▶ [ARTICOLO]:

======

La Corea del Nord minaccia di far ripartire la politica del “byungjin“, ossia l’avanzamento parallelo di nucleare ed economia, se gli Stati Uniti non risponderanno positivamente alle misure prese da Pyongyang verso la “denuclearizzazione”: è il commento scritto da Kwon Jong-gun, direttore dell’Istituto per gli Studi americani che fa capo al ministero degli Esteri, e pubblicato dall’agenzia KCNA, dunque piena linea propagandistica di Pyongyang.

Il funzionario nordcoreano dice che il suo paese potrebbe riavviare lo sviluppo del programma sulle armi nucleari a meno che Washington non inizi a sollevare le sanzioni, ed è questo l’aspetto più interessante dell’uscita propagandistica perché sottolinea uno dei principali ostacoli nel lavorio diplomatico americano con il leader nordcoreano Kim Jong Un.

Gli Stati Uniti non hanno intenzione di fare il primo passo, ossia togliere le misure restrittive: prima vogliono chiarezza definitiva sugli intenti di Kim, in forma solenne e ufficiale, dati e fatti alla mano sullo smantellamento dell’intero programma nucleare. Invece la Corea del Nord richiede con discrezione l’accettazione implicita della sua dimensione atomica – e dunque il sollevamento delle sanzioni così come sono allo stato attuale – e intanto propone un percorso, lento e senza troppe garanzie, che dovrebbe iniziare dallo stop americano alla strategia della massima pressione.

Ad aprile, Kim aveva annunciato che il programma atomico nordcoreano era già abbastanza avanzato e che da ora in poi il byungjin sarebbe stato sostituito solo da piani per la crescita economico: una dichiarazione da leader di una potenza nucleare, più che da dittatore di uno stato paria.

======

▶ [DATI ESTRATTI]:
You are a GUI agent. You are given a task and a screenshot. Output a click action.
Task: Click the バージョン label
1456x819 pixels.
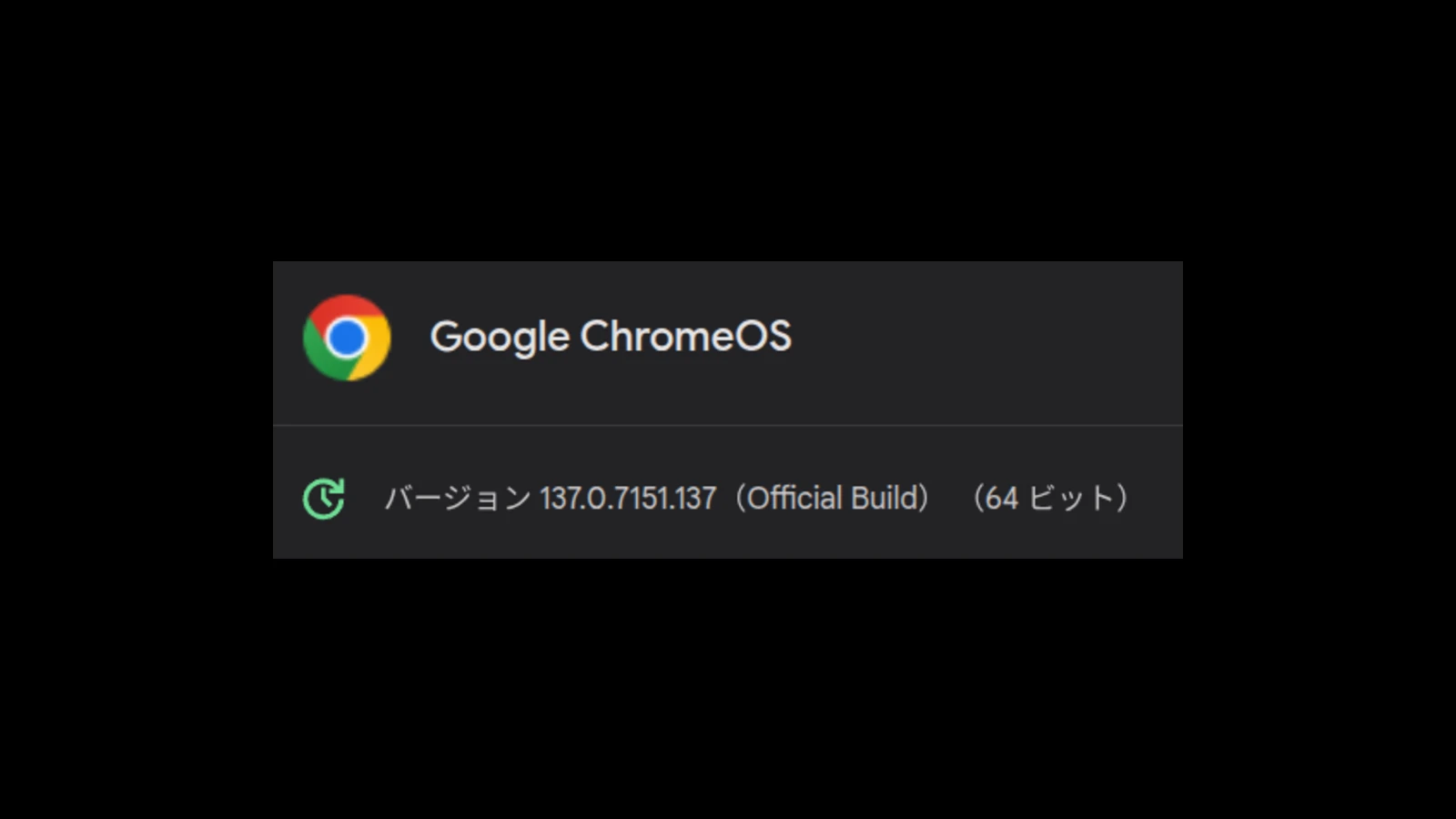pos(458,499)
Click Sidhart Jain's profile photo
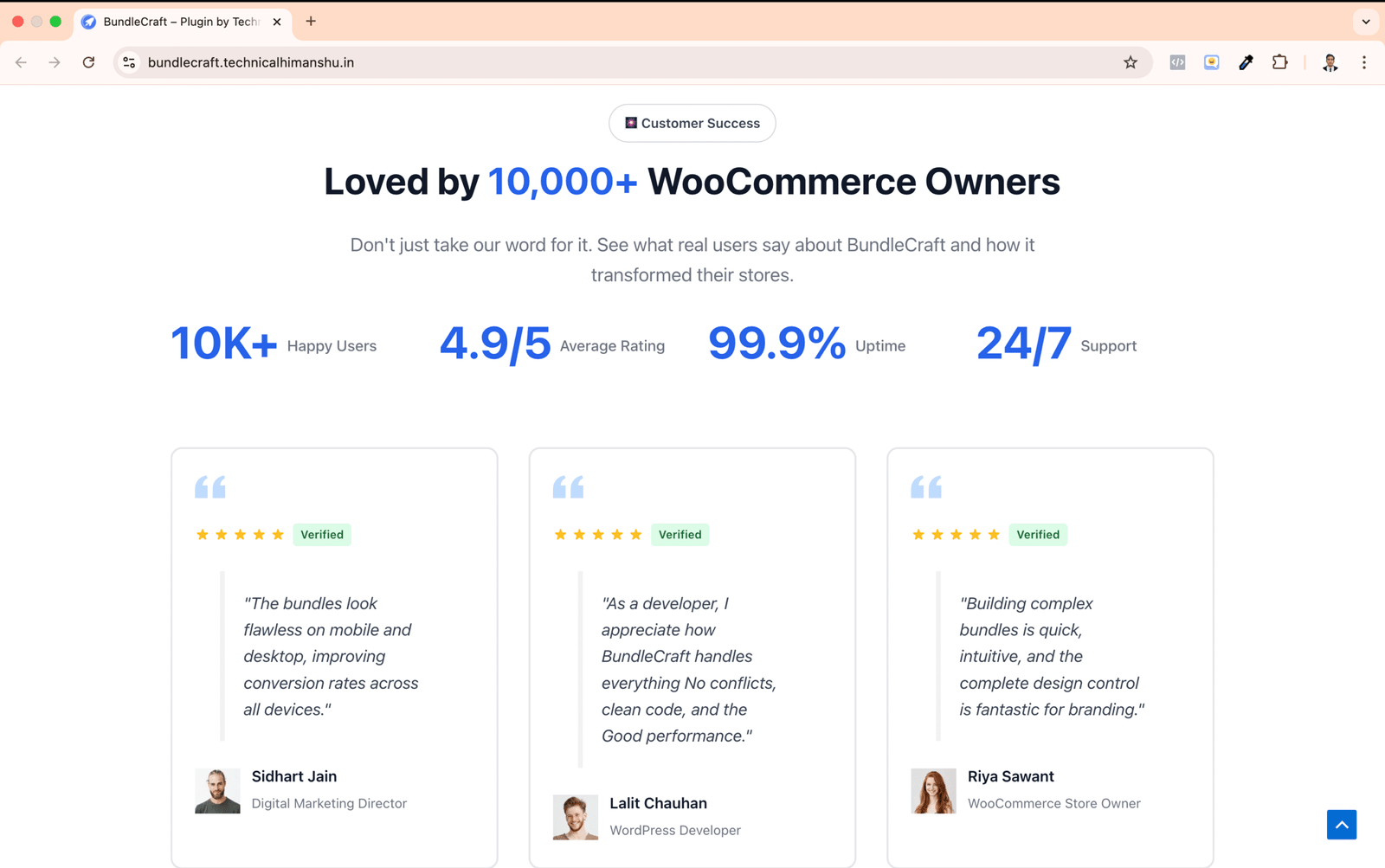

======

▶ [COMPITO]: Estragga dall'articolo sulla Corea del Nord il passo che va da "La Corea del Nord minaccia" a "Kim Jong Un.", senza modificarne alcuna parola.

▶ [RISPOSTA]:
La Corea del Nord minaccia di far ripartire la politica del “byungjin“, ossia l’avanzamento parallelo di nucleare ed economia, se gli Stati Uniti non risponderanno positivamente alle misure prese da Pyongyang verso la “denuclearizzazione”: è il commento scritto da Kwon Jong-gun, direttore dell’Istituto per gli Studi americani che fa capo al ministero degli Esteri, e pubblicato dall’agenzia KCNA, dunque piena linea propagandistica di Pyongyang.

Il funzionario nordcoreano dice che il suo paese potrebbe riavviare lo sviluppo del programma sulle armi nucleari a meno che Washington non inizi a sollevare le sanzioni, ed è questo l’aspetto più interessante dell’uscita propagandistica perché sottolinea uno dei principali ostacoli nel lavorio diplomatico americano con il leader nordcoreano Kim Jong Un.